Rancho Mirage has a reputation as the birthplace of the modern country club, the star-studded home to a galaxy of Hollywood celebrities and captains of industry, and the favored destination of scores of U.S. and global leaders.

Since the City’s incorporation in 1973, leaders have made quality of life — luxury, community, recreation, and conservation— its top priority.

Rancho Mirage is celebrating its semicentennial amid the development of Cotino, a Storyliving by Disney residential oasis with a lagoon and a luxury hotel where magical moments are bound to create lasting memories for generations to come. The occasion also marks a moment to reflect on the City’s rich history.

Men w/woman at US Capitol

From the native Cahuilla people to the gold rush prospectors and early ranchers who gave way to a new world of country clubs, resorts, and restaurants, the trajectory of the City of Rancho Mirage is animated with pioneering characters and an eye toward luxury and an unwavering respect for the land.

Before there were ranches or country clubs or the name “Rancho Mirage,” there was the Agua Caliente Band of Cahuilla Indians, whose history and traditions were passed down over thousands of years, since time immemorial, through “bird songs” that connect past and present.

—————

## GOAL:
Copy the Rancho Mirage passage from the words "Rancho Mirage has" through the words "City’s rich history.", swapping "luxury" for "elegance" wherever it occurs.

## DATA SEGMENT:
—————

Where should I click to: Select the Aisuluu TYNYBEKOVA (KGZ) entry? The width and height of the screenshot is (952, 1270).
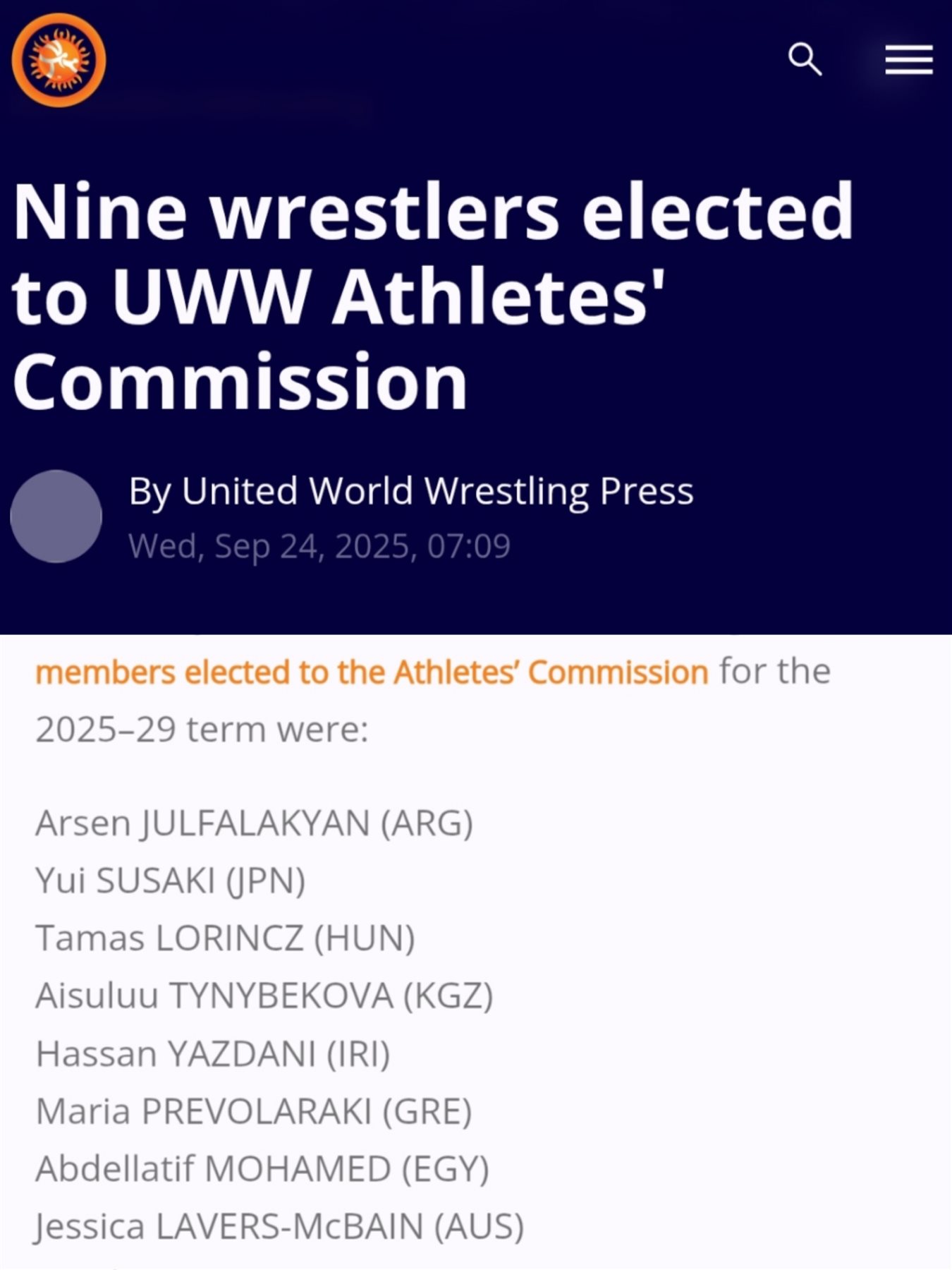coord(264,996)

—————

## SOLUTION FOR THIS PROBLEM:
Rancho Mirage has a reputation as the birthplace of the modern country club, the star-studded home to a galaxy of Hollywood celebrities and captains of industry, and the favored destination of scores of U.S. and global leaders.

Since the City’s incorporation in 1973, leaders have made quality of life — elegance, community, recreation, and conservation— its top priority.

Rancho Mirage is celebrating its semicentennial amid the development of Cotino, a Storyliving by Disney residential oasis with a lagoon and a elegance hotel where magical moments are bound to create lasting memories for generations to come. The occasion also marks a moment to reflect on the City’s rich history.